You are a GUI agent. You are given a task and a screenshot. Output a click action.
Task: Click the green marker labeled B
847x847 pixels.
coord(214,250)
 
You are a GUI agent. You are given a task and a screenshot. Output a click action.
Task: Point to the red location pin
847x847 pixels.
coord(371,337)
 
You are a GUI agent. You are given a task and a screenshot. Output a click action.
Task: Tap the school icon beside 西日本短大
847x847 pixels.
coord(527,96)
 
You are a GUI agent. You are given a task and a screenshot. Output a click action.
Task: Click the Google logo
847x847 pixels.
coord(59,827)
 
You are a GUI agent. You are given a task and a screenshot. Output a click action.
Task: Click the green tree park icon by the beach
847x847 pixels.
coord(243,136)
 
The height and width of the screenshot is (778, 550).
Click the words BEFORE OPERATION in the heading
----------------------------------------
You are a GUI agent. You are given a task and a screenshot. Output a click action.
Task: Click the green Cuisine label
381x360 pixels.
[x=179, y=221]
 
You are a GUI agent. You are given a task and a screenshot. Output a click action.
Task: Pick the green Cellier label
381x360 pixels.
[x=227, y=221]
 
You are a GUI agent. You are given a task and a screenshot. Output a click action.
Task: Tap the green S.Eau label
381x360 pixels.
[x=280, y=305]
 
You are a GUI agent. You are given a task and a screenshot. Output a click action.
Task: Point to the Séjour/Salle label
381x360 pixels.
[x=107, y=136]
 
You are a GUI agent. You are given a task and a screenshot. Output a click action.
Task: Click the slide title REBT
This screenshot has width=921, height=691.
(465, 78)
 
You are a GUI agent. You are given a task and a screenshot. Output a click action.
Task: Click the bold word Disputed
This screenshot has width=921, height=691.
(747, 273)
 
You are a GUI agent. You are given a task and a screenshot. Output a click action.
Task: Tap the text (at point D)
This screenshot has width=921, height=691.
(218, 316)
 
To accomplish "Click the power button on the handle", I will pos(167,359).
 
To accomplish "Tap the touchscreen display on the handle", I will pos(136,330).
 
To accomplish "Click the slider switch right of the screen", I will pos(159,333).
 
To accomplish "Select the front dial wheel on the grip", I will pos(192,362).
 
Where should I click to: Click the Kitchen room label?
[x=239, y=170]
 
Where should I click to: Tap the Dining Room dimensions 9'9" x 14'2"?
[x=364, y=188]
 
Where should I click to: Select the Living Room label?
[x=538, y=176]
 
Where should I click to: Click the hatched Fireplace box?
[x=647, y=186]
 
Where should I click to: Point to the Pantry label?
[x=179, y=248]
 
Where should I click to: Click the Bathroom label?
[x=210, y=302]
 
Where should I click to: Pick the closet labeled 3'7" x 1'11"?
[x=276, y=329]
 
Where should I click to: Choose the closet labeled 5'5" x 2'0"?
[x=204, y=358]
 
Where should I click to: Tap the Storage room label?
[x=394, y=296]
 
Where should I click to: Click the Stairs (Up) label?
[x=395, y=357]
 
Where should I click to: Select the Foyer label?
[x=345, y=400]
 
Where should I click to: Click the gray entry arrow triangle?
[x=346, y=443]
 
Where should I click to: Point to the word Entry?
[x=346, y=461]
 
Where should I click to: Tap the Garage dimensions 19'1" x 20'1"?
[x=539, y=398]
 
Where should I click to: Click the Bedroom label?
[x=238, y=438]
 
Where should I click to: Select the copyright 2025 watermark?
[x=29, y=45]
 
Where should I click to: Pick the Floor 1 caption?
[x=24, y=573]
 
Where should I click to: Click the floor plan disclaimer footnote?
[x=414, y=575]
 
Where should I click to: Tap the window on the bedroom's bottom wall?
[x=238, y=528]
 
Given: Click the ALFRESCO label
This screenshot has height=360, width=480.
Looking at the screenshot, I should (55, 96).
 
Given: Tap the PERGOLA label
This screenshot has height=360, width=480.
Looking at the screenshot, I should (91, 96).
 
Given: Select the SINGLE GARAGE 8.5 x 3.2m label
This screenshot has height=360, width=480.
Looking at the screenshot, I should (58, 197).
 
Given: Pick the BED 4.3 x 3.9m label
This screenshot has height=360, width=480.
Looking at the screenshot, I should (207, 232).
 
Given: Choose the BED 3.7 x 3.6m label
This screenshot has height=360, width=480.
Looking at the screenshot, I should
----------------------------------------
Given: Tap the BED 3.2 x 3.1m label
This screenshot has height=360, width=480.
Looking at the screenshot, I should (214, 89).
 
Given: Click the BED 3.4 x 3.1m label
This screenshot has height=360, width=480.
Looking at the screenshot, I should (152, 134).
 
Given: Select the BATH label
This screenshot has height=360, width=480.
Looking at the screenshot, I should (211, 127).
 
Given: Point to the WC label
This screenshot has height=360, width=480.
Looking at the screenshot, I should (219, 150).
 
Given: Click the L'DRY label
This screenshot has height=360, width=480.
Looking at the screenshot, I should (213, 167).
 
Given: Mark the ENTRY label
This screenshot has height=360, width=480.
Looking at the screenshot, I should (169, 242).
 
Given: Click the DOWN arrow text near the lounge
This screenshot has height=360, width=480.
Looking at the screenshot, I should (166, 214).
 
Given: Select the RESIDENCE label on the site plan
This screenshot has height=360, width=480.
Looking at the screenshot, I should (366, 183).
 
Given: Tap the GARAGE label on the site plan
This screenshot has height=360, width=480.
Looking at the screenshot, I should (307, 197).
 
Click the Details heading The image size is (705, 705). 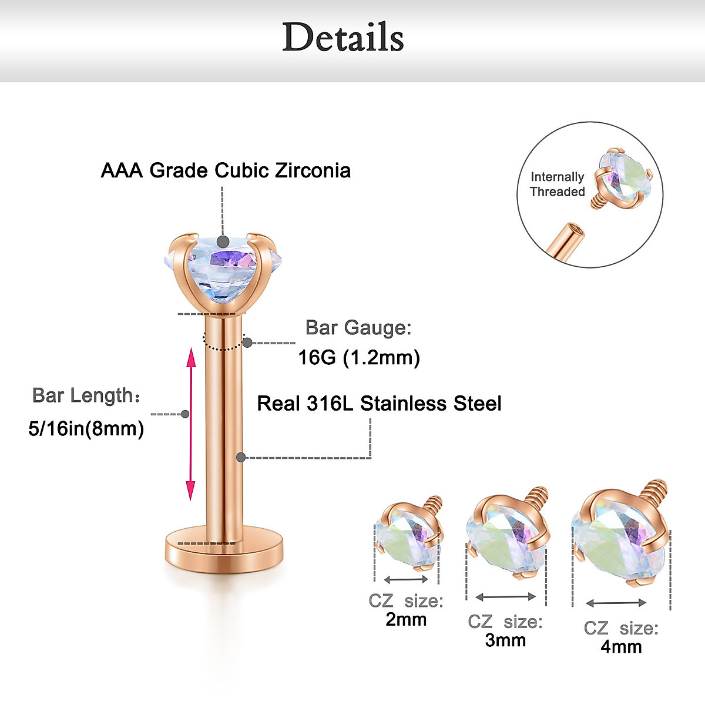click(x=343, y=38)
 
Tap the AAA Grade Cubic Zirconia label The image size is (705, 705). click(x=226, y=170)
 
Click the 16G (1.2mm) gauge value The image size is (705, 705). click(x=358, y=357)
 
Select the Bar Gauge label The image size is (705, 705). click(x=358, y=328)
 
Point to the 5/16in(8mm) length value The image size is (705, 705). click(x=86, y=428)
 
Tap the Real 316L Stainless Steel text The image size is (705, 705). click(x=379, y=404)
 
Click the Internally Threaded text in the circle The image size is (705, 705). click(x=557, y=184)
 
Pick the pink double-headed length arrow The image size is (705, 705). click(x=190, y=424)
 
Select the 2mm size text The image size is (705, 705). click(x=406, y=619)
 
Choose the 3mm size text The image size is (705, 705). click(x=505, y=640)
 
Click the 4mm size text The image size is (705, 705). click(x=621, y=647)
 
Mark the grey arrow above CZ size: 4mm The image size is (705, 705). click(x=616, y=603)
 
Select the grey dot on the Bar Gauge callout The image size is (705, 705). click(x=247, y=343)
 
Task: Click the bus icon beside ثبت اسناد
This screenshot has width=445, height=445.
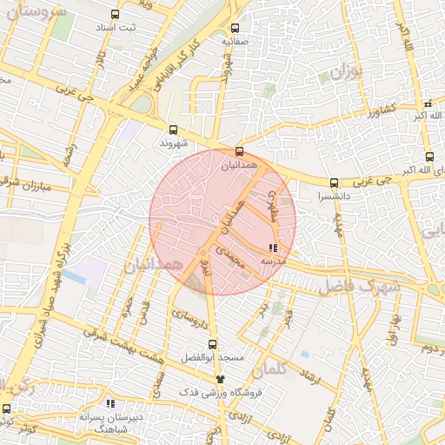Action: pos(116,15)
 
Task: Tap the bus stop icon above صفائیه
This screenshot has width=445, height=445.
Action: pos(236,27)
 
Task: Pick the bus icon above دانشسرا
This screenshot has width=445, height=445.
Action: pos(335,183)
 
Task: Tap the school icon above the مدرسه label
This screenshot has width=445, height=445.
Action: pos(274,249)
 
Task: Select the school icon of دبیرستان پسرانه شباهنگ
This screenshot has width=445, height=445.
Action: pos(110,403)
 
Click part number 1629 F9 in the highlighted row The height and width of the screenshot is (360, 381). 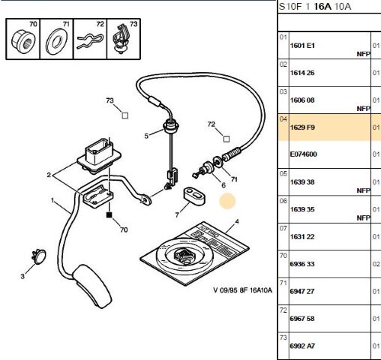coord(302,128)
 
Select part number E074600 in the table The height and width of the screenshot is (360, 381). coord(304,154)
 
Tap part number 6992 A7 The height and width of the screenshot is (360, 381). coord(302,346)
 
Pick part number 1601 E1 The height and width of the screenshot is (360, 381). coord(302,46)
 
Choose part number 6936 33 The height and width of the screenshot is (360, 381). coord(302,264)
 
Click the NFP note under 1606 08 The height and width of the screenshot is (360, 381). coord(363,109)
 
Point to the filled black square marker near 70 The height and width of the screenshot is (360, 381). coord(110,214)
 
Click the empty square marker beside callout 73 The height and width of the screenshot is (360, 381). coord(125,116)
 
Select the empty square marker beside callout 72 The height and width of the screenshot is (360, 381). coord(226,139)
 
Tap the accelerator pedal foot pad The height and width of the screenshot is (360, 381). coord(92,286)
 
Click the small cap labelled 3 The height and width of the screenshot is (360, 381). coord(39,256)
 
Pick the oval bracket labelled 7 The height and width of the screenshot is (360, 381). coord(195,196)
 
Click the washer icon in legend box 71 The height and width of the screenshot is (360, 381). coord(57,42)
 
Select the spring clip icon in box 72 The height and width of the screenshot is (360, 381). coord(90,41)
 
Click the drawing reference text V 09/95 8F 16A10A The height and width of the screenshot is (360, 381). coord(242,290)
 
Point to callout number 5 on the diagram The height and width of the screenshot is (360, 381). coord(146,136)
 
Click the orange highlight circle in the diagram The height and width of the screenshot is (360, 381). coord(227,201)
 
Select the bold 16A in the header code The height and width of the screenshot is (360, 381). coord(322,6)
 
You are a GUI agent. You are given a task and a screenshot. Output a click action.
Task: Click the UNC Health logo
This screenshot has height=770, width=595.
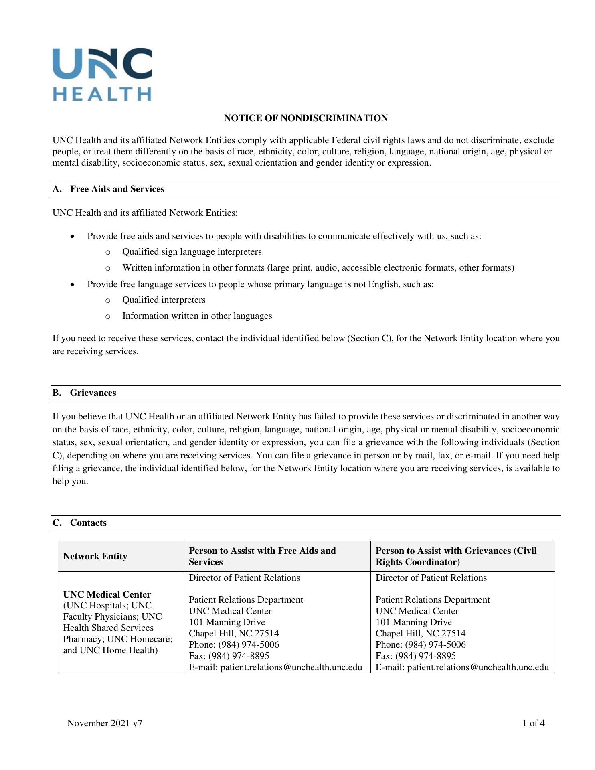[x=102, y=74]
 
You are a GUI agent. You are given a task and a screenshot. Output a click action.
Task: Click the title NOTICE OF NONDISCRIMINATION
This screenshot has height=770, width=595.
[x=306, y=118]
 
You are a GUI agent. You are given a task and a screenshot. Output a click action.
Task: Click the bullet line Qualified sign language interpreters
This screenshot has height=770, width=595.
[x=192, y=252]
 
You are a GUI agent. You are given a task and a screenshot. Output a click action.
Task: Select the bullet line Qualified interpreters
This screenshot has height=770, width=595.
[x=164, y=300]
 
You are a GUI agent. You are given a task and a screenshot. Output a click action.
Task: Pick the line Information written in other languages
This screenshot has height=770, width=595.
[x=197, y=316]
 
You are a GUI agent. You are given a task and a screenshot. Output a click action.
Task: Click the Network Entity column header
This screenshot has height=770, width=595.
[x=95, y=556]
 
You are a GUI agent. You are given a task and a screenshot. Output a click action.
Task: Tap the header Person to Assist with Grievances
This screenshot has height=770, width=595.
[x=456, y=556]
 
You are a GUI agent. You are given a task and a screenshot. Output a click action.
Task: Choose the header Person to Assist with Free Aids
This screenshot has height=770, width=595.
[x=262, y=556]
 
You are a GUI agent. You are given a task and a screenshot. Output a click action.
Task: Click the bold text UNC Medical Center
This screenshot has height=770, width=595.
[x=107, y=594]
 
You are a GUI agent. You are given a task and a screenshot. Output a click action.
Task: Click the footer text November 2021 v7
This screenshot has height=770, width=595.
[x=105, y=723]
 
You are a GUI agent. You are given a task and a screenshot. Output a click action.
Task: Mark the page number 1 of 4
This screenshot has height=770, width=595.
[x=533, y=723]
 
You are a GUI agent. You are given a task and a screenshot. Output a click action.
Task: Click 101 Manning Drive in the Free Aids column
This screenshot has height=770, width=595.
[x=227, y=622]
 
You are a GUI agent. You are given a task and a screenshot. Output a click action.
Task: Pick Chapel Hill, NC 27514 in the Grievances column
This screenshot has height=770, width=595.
----------------------------------------
BRIEF: Reproduce the lines of the data above word for word, starting with the line that contains "Select the Bar" and continuing through the line that contains "Mark the grey".

EXERCISE OUTPUT:
Select the Bar Gauge label The image size is (705, 705). click(x=358, y=328)
 
Point to the 5/16in(8mm) length value The image size is (705, 705). click(x=86, y=428)
 
Tap the Real 316L Stainless Steel text The image size is (705, 705). click(x=379, y=404)
 
Click the Internally Threaded text in the circle The image size is (705, 705). click(x=557, y=184)
 
Pick the pink double-headed length arrow The image size is (705, 705). click(x=190, y=424)
 
Select the 2mm size text The image size is (705, 705). click(x=406, y=619)
 
Choose the 3mm size text The image size is (705, 705). click(x=505, y=640)
 
Click the 4mm size text The image size is (705, 705). click(x=621, y=647)
 
Mark the grey arrow above CZ size: 4mm The image size is (705, 705). click(x=616, y=603)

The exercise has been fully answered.